-- EXERCISE MATERIALS --
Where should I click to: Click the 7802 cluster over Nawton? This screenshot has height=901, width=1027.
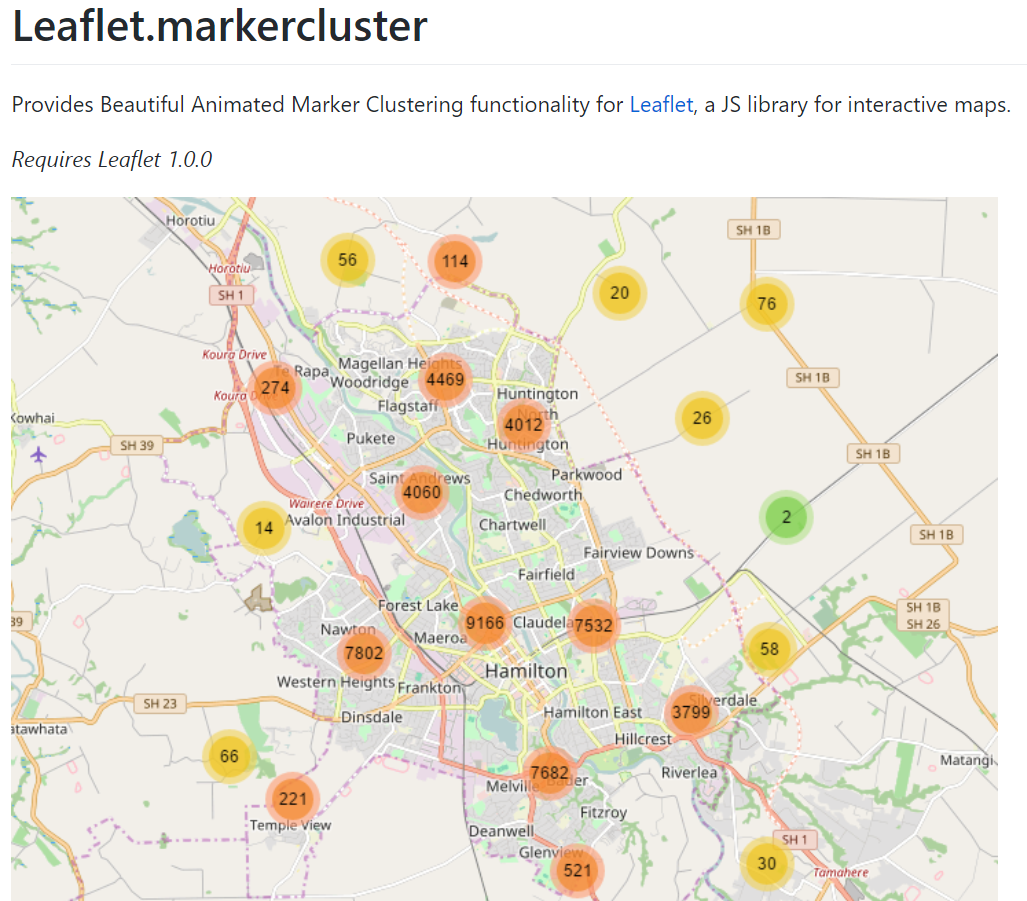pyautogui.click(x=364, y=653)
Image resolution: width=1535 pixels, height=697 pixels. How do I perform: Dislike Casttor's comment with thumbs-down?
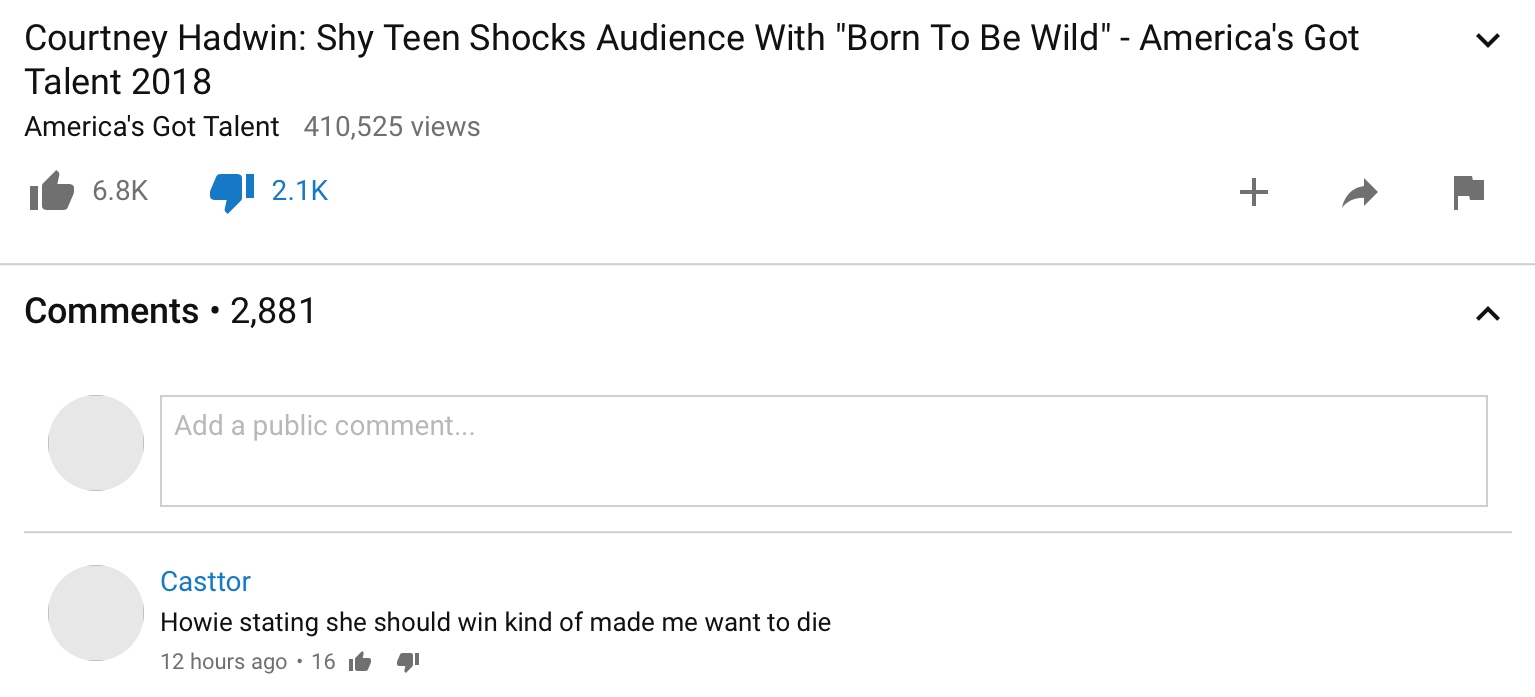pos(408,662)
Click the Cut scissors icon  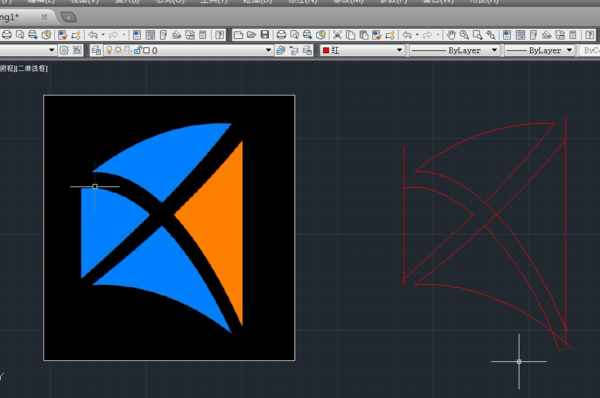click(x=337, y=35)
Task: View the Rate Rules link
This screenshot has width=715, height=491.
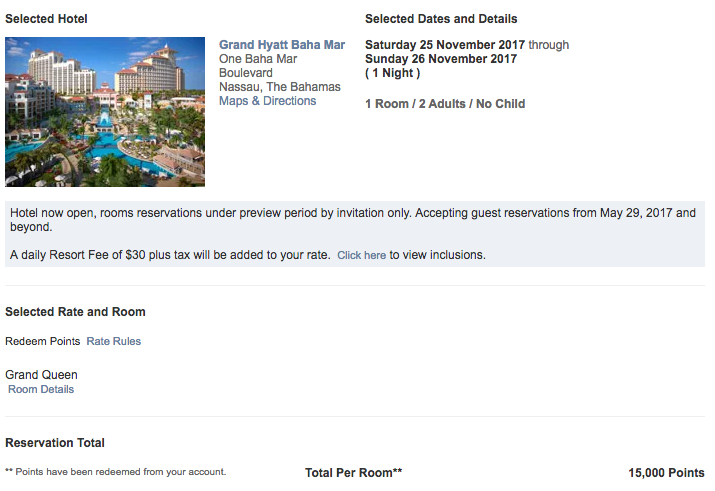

-- DIRECTIONS --
Set down exactly, from the line that contains "Task: View the Rate Rules link" through the last line of the data, each line as it stands, and leave the pictures out.

-- SOLUTION TO THIS TASK --
Task: View the Rate Rules link
This screenshot has width=715, height=491.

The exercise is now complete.